Je n'ai pas de critique particulière à adresser à votre politique de la ville. Les crédits sont là, ils sont reconduits ; la péréquation continue à un rythme que nous saluons, mais une absence nous inquiète : alors que le Président de la République a annoncé le mois dernier un grand plan de lutte contre le « séparatisme », et la présentation d'un projet de loi, ce projet de budget ne lui donne aucune traduction budgétaire. Comment ce grand plan, dont nous avons tous salué l'annonce et qui est, l'actualité le montre, fondamental pour l'avenir de notre pays, sera-t-il financé ? Y aura-t-il des actions spécifiques ? Il n'y a rien à ce sujet dans ce projet de loi de finances.

Un dernier mot, enfin, sur l'aménagement du territoire. Je salue l'augmentation des crédits qui lui sont alloués.
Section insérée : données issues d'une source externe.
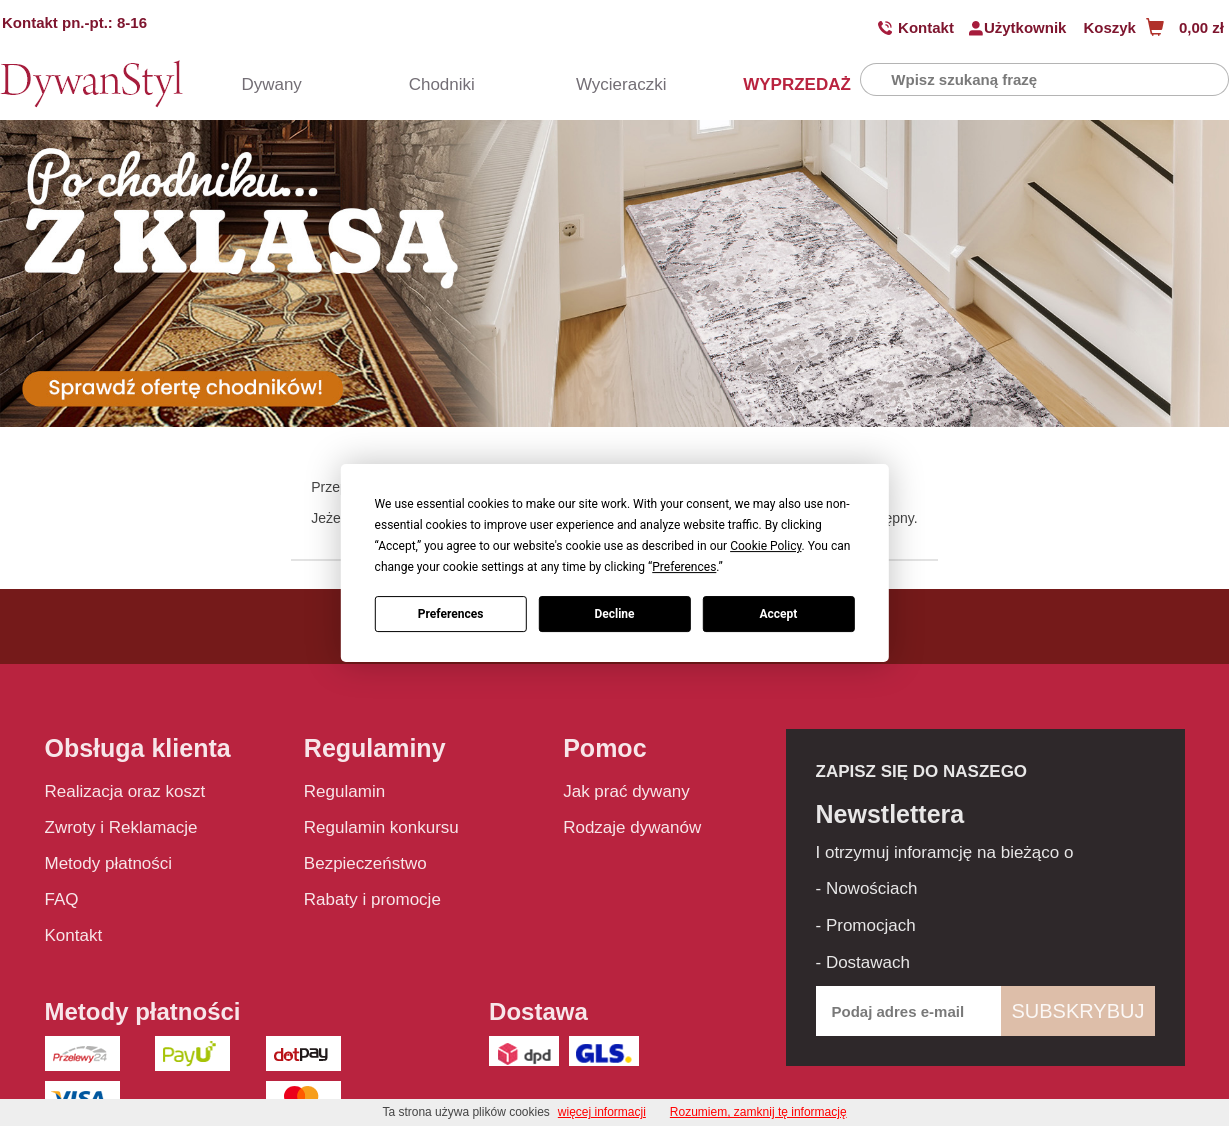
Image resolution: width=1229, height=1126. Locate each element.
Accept (778, 614)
L'Agence nationale de la cohésion des territoires – ANCT – , par exemple, bénéficie d'une légère hausse de ses crédits mais la question se pose de savoir si son budget de 60 millions sera suffisant pour financer sa montée en puissance.

De même, les maisons France Services bénéficient de moyens renforcés – 28 millions d'euros de plus qu'en 2020, mais là encore on peut se demander si cela sera suffisant pour assurer le développement, que l'ensemble des acteurs locaux jugent nécessaire pour compenser la fermeture des services publics.

Le sort que le Gouvernement et la majorité réserveront à nos amendements, notamment à ceux de mon collègue Jean-Félix Acquaviva sur la Corse, déterminera notre vote sur ce budget.